» **Supplied material**:
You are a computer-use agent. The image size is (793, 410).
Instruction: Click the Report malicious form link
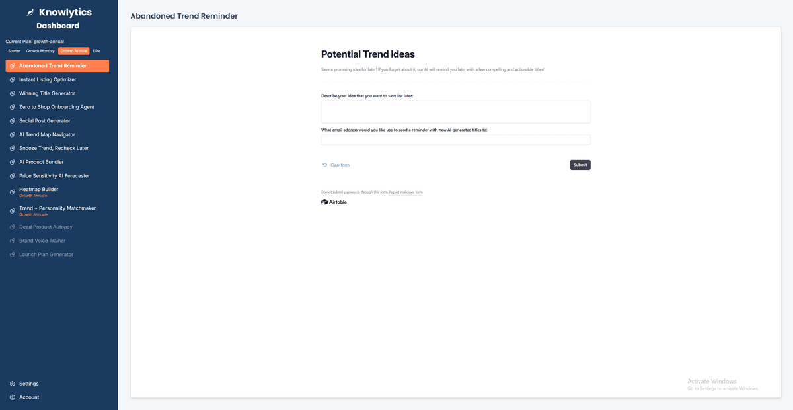pos(404,192)
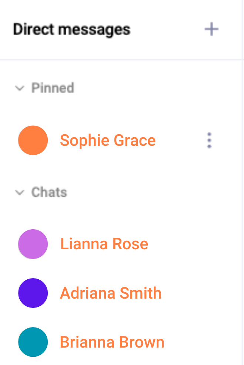Viewport: 244px width, 365px height.
Task: Click empty row space right of Adriana Smith
Action: click(202, 293)
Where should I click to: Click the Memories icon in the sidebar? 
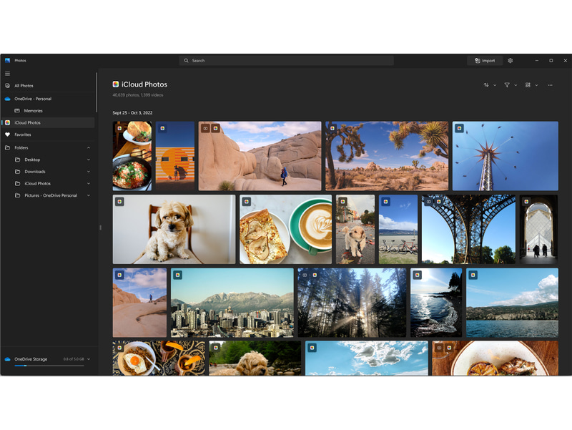click(x=16, y=110)
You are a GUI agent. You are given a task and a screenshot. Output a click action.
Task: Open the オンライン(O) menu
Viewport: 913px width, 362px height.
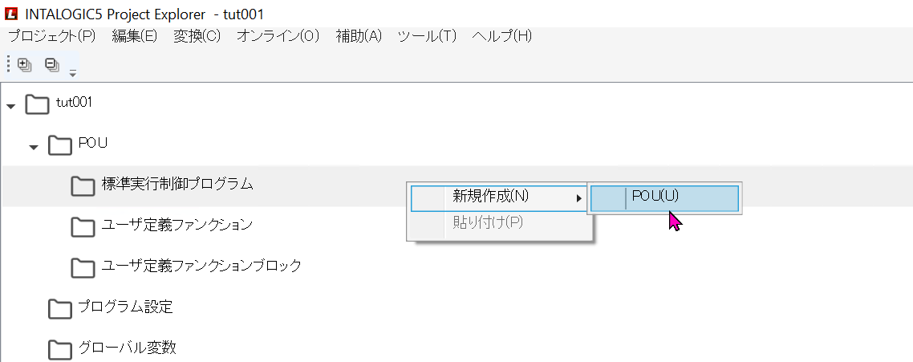point(278,36)
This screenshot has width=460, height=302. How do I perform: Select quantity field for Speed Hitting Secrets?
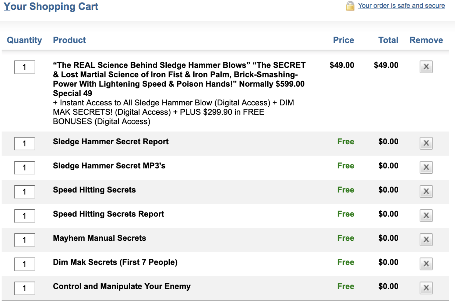pos(25,192)
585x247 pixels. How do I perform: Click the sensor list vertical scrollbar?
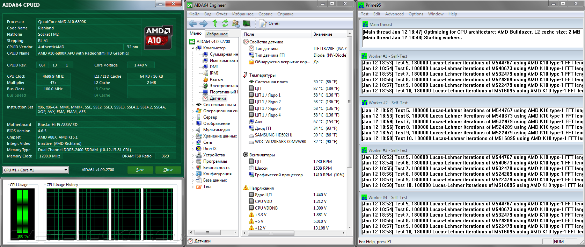349,101
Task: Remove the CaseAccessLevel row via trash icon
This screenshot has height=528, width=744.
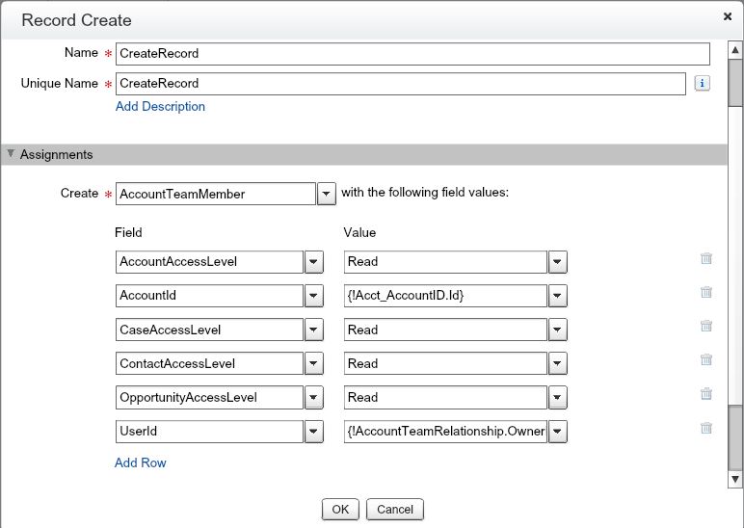Action: point(706,327)
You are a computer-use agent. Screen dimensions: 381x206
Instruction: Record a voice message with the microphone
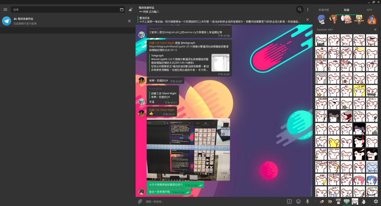[307, 202]
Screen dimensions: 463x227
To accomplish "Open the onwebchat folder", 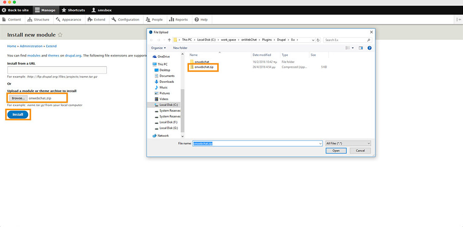I will (x=201, y=61).
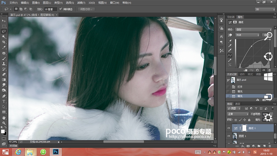Image resolution: width=277 pixels, height=156 pixels.
Task: Switch to the 导航器 tab
Action: coord(231,17)
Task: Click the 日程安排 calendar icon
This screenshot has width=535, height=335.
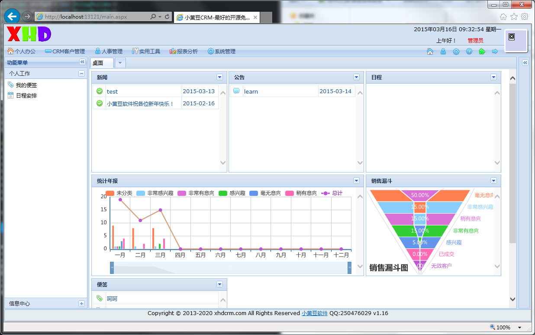Action: (11, 95)
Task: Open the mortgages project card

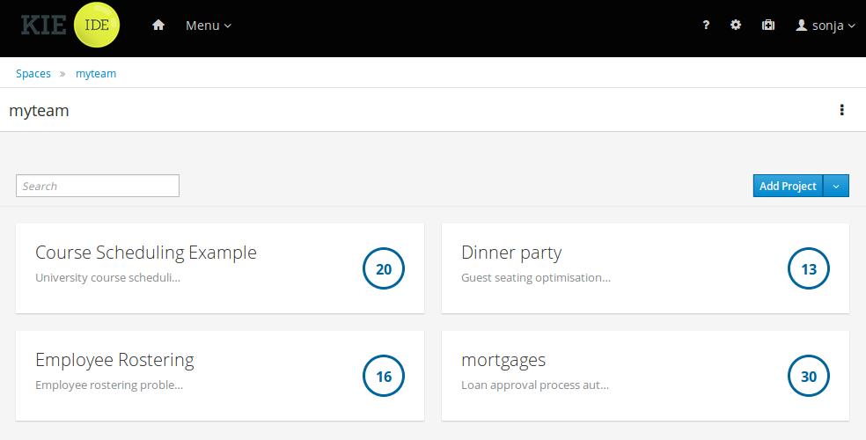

» **Your assignment**:
Your answer should consist of the lines from the material that contain "agent".

» **Solution for this problem**:
You are a computer-use agent. The image size is (793, 410).
You are a GUI agent. You are given a task and a screenshot. Output a click action.
You are a computer-use agent. Screen dimensions: 381x206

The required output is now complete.